■ Problema
Copie palavra por palavra o texto inteiro sobre o linfoma de Hodgkin.

■ Texto para revisão
::::::::::

Linfoma de Hodgkin

Conhecida também como doença de Hodgkin, essa forma de câncer se origina nos linfonodos (gânglios) do sistema linfático, que produzem as células responsáveis pela imunidade e vasos que as conduzem pelo corpo.

Pode ocorrer em qualquer faixa etária, mas a maior incidência do linfoma é em adultos jovens, entre 25 e 30 anos.

A doença surge quando um linfócito (tipo de glóbulo branco) se transforma em célula maligna, capaz de crescer descontroladamente e disseminar-se. A célula maligna começa a produzir nos linfonodos cópias idênticas (também chamadas de clones). Com o passar do tempo, há risco de essas células malignas se disseminarem para tecidos vizinhos e, se não houver tratamento, atingir outras partes do corpo. Nos últimos 50 anos, o número de casos permaneceu estável, enquanto a mortalidade foi reduzida em mais de 60% desde o início dos anos 70 devido aos avanços no tratamento. A maioria dos pacientes com linfoma de Hodgkin pode ser curada com tratamento adequado.

::::::::::

■ Dados fornecidos

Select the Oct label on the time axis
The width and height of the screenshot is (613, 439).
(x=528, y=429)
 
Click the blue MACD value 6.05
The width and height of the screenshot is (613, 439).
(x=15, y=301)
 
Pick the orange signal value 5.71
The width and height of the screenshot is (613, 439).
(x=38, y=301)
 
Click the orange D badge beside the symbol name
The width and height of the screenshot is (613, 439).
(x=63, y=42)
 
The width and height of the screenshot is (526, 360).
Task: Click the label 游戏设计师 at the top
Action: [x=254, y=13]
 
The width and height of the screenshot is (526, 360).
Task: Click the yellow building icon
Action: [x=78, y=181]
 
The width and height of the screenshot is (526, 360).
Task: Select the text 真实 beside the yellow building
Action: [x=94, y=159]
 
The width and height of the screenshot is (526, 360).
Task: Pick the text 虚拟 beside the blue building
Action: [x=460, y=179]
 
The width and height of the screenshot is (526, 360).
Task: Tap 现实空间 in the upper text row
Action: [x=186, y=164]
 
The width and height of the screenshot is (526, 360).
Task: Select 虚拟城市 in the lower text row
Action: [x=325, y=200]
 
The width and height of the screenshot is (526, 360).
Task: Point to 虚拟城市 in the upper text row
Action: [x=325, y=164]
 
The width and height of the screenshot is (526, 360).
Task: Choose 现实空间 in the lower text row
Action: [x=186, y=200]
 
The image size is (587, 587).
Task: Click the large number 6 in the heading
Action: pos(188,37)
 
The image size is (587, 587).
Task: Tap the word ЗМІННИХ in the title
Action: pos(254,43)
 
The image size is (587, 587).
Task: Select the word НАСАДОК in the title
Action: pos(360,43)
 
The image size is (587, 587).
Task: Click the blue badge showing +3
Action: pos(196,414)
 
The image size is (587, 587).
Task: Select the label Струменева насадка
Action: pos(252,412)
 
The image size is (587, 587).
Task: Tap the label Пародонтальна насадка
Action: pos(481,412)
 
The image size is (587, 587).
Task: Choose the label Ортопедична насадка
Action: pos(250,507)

::::::::::

■ Resposta esperada
Linfoma de Hodgkin

Conhecida também como doença de Hodgkin, essa forma de câncer se origina nos linfonodos (gânglios) do sistema linfático, que produzem as células responsáveis pela imunidade e vasos que as conduzem pelo corpo.

Pode ocorrer em qualquer faixa etária, mas a maior incidência do linfoma é em adultos jovens, entre 25 e 30 anos.

A doença surge quando um linfócito (tipo de glóbulo branco) se transforma em célula maligna, capaz de crescer descontroladamente e disseminar-se. A célula maligna começa a produzir nos linfonodos cópias idênticas (também chamadas de clones). Com o passar do tempo, há risco de essas células malignas se disseminarem para tecidos vizinhos e, se não houver tratamento, atingir outras partes do corpo. Nos últimos 50 anos, o número de casos permaneceu estável, enquanto a mortalidade foi reduzida em mais de 60% desde o início dos anos 70 devido aos avanços no tratamento. A maioria dos pacientes com linfoma de Hodgkin pode ser curada com tratamento adequado.